ROE or return on equity is a useful tool to assess how effectively a company can generate returns on the investment it received from its shareholders. Simply put, it is used to assess the profitability of a company in relation to its equity capital.

View our latest analysis for Sulzer

How Is ROE Calculated?

Return on equity can be calculated by using the formula:

Return on Equity = Net Profit (from continuing operations) ÷ Shareholders' Equity

So, based on the above formula, the ROE for Sulzer is:

21% = CHF244m ÷ CHF1.1b (Based on the trailing twelve months to June 2024).

The 'return' is the amount earned after tax over the last twelve months. That means that for every CHF1 worth of shareholders' equity, the company generated CHF0.21 in profit.

What Has ROE Got To Do With Earnings Growth?

Thus far, we have learned that ROE measures how efficiently a company is generating its profits. Depending on how much of these profits the company reinvests or "retains", and how effectively it does so, we are then able to assess a company’s earnings growth potential.
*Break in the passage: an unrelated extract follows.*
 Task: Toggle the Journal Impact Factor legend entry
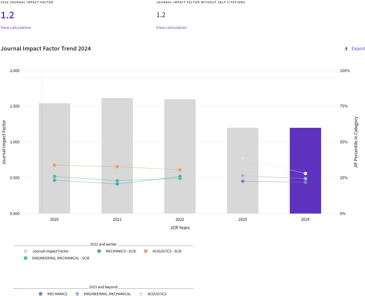pyautogui.click(x=26, y=251)
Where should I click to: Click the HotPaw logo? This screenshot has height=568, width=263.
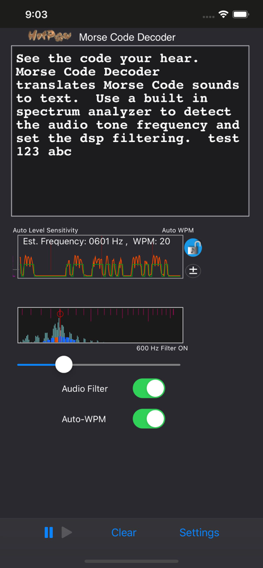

Assuming everything else remains unchanged, the higher the ROE and profit retention, the higher the growth rate of a company compared to companies that don't necessarily bear these characteristics.

Sulzer's Earnings Growth And 21% ROE

Firstly, we acknowledge that Sulzer has a significantly high ROE. Secondly, even when compared to the industry average of 16% the company's ROE is quite impressive. This probably laid the groundwork for Sulzer's moderate 13% net income growth seen over the past five years.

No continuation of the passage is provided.